Either way, they're obviously good friends, nattering away about work and weekend plans, and I'm hearing snatches through the din, and then her friend comments on something, saying that it's "ironical".
At which point, the proverbial stylus gets yanked off the record player.
"That's not a word."
"What's not a word?" her friend, puzzled.
"Ironical. It's not a word."
Her friend protests, what do you mean, of course it's a word, etc.
"Yeeeaaah, not a word, buddy. I think you mean ironic."
The disagreement persists, and eventually she pulls out her phone "... I'm going to have to see what Merriam-Webster says about that..."
I didn't hear what happened next - we arrived at a stop, or something, and that was the last I heard of their conversation. Still, their exchange had left me chuckling to myself, and in the end, I'd been amused that she'd decided to call on Merriam-Webster to settle the issue. Surely the first choice of a pedantic Commonwealther disagreeing with another Commonwealther wouldn't be the M-W, an American dictionary, no matter how venerated, when so many "our English" dictionaries exist? Amusing, perhaps even... ironic(al)?
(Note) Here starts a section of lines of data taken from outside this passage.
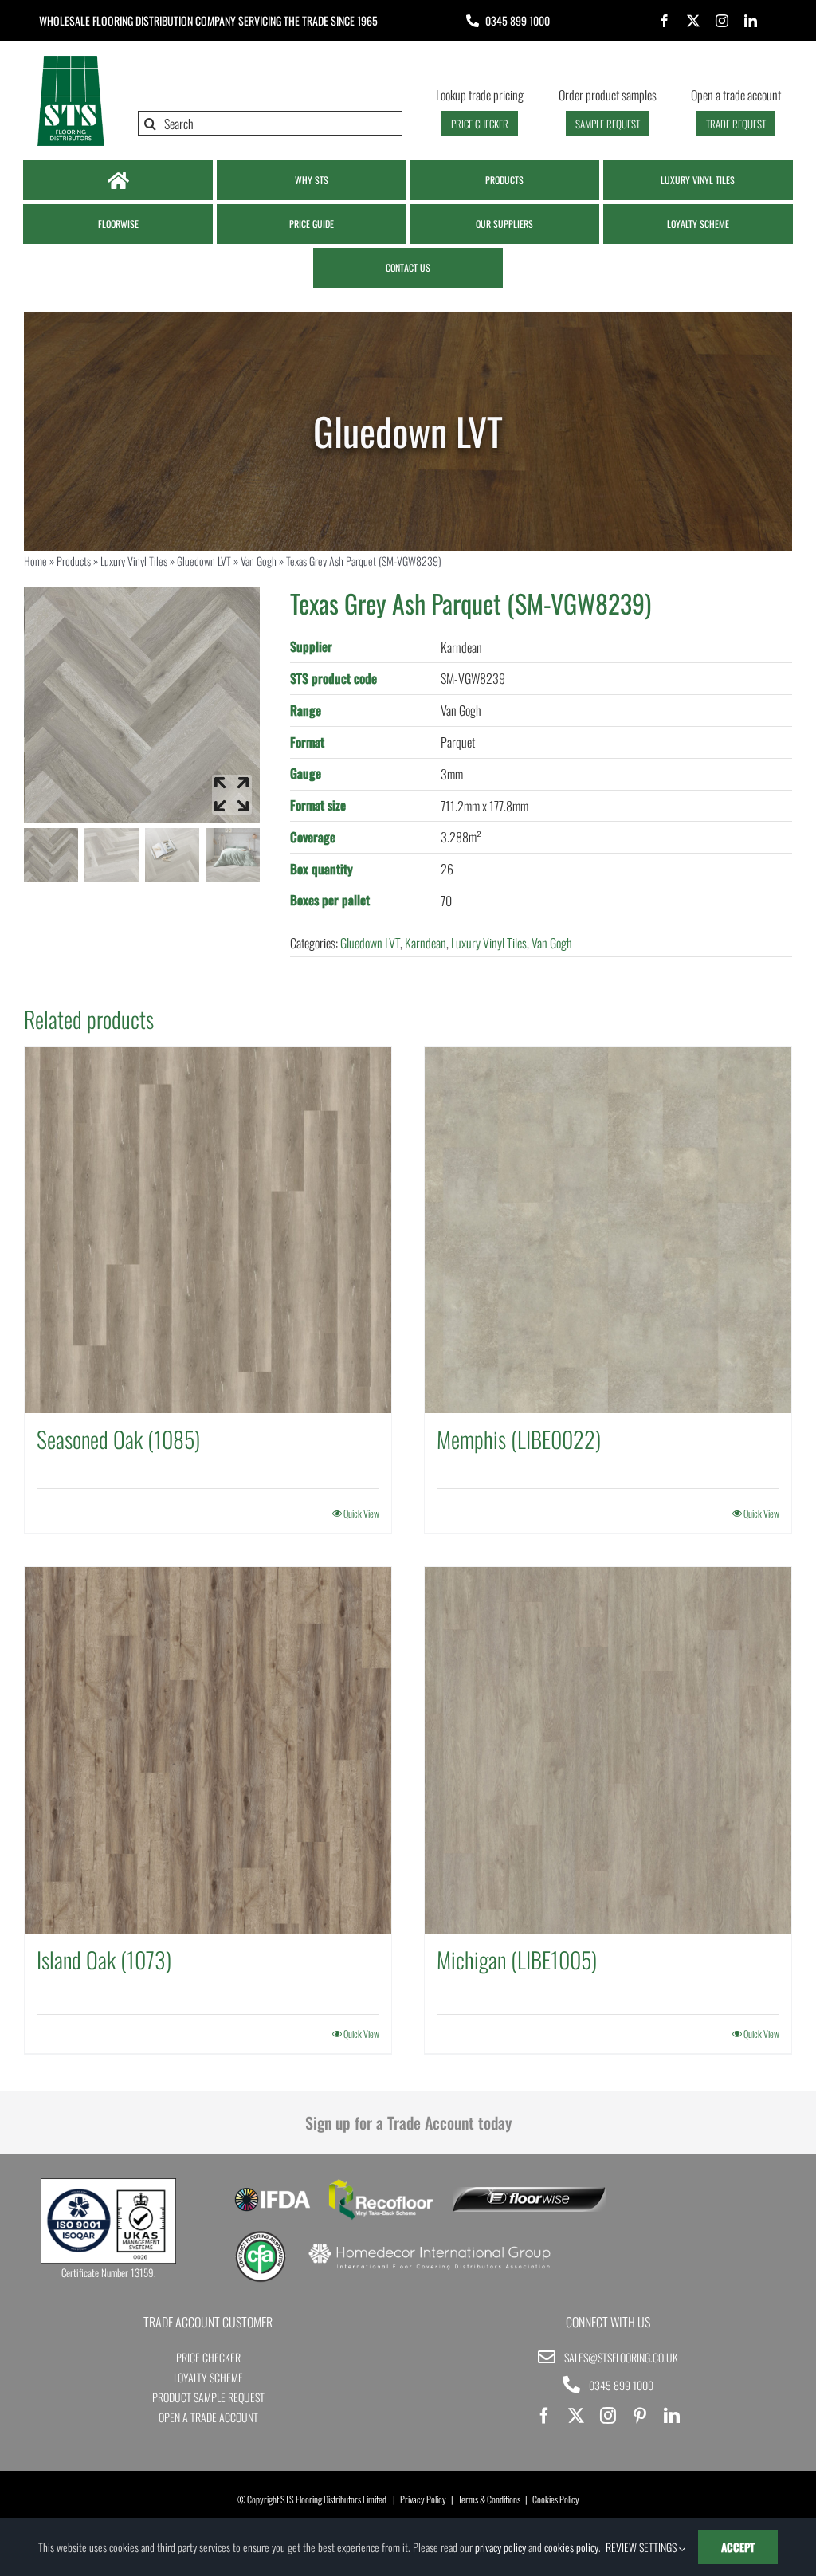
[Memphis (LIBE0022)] (608, 1229)
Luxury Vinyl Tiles (133, 560)
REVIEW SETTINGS (642, 2547)
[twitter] (693, 20)
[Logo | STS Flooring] (70, 59)
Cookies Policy (555, 2499)
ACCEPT (738, 2547)
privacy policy (500, 2547)
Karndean (425, 942)
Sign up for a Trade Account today (408, 2122)
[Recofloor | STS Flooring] (381, 2184)
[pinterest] (640, 2416)
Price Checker (208, 2357)
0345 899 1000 (517, 20)
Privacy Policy (423, 2499)
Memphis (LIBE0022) (519, 1439)
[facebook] (664, 20)
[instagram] (722, 20)
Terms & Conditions (489, 2499)
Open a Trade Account (208, 2417)
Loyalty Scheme (208, 2377)
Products (74, 560)
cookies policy (571, 2547)
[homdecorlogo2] (429, 2245)
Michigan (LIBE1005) (517, 1959)
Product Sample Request (208, 2397)
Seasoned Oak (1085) (118, 1439)
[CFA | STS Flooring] (261, 2236)
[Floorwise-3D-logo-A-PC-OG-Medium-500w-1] (529, 2193)
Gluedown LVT (204, 560)
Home (35, 560)
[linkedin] (750, 20)
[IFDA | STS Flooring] (272, 2192)
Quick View (361, 1513)
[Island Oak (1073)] (208, 1750)
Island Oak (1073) (104, 1959)
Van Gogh (259, 560)
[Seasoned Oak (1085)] (208, 1229)
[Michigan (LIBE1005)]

But I must confess to thinking that my money was with the South African aunty. Remembering the discussion later and looking it up, I was a little surprised to learn that had I put money on it, I'd have lost the bet.
Ironic and ironical are, in fact, both valid words. Both have been around for centuries, and only since the 20th century has ironic gone from underdog to becoming the more commonly-used and considered-correct choice. Even Winston Churchill, no slouch when it came to stitching good English words together, used ironical more often than ironic. Live and learn.
(What I also learned was that Merrian-Webster is owned - and has been since the 1960s - by Encyclopaedia Britannica. That bit of irony, to me at least, is topped only by the fact that Encyclopaedia Britannica itself has been American-owned since the 1920s.)